=== Record extracts ===
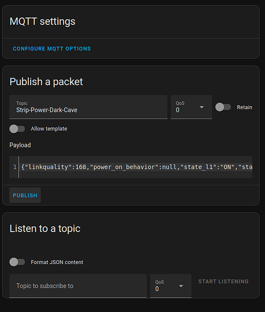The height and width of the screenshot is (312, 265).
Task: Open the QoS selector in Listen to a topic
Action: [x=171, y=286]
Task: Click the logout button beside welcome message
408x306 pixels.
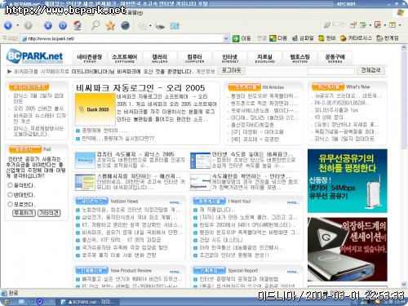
==
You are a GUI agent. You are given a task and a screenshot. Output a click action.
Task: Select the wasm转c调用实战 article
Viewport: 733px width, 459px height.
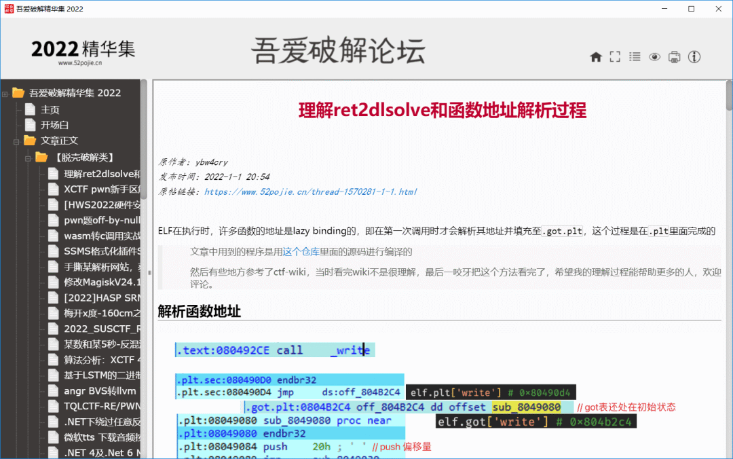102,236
--
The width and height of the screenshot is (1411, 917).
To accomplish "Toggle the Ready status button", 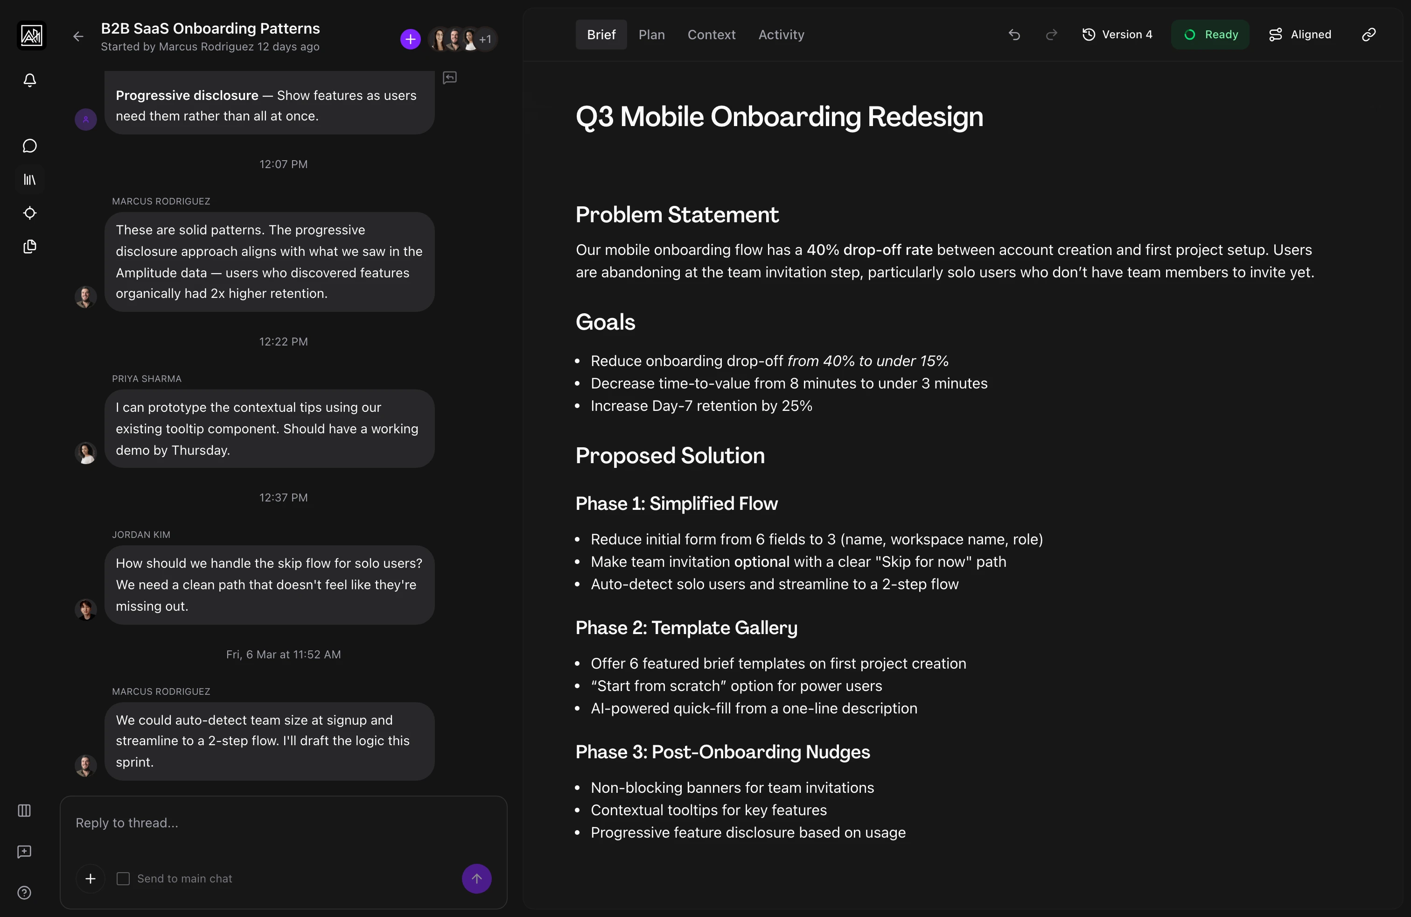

=== Exercise details ===
Retype exactly, and only, the lines above from the one where "Task: Click the" occurs up to and including the one where "408x306 pixels." occurs.

=== Result of the exercise ===
Task: Click the logout button beside welcome message
408x306 pixels.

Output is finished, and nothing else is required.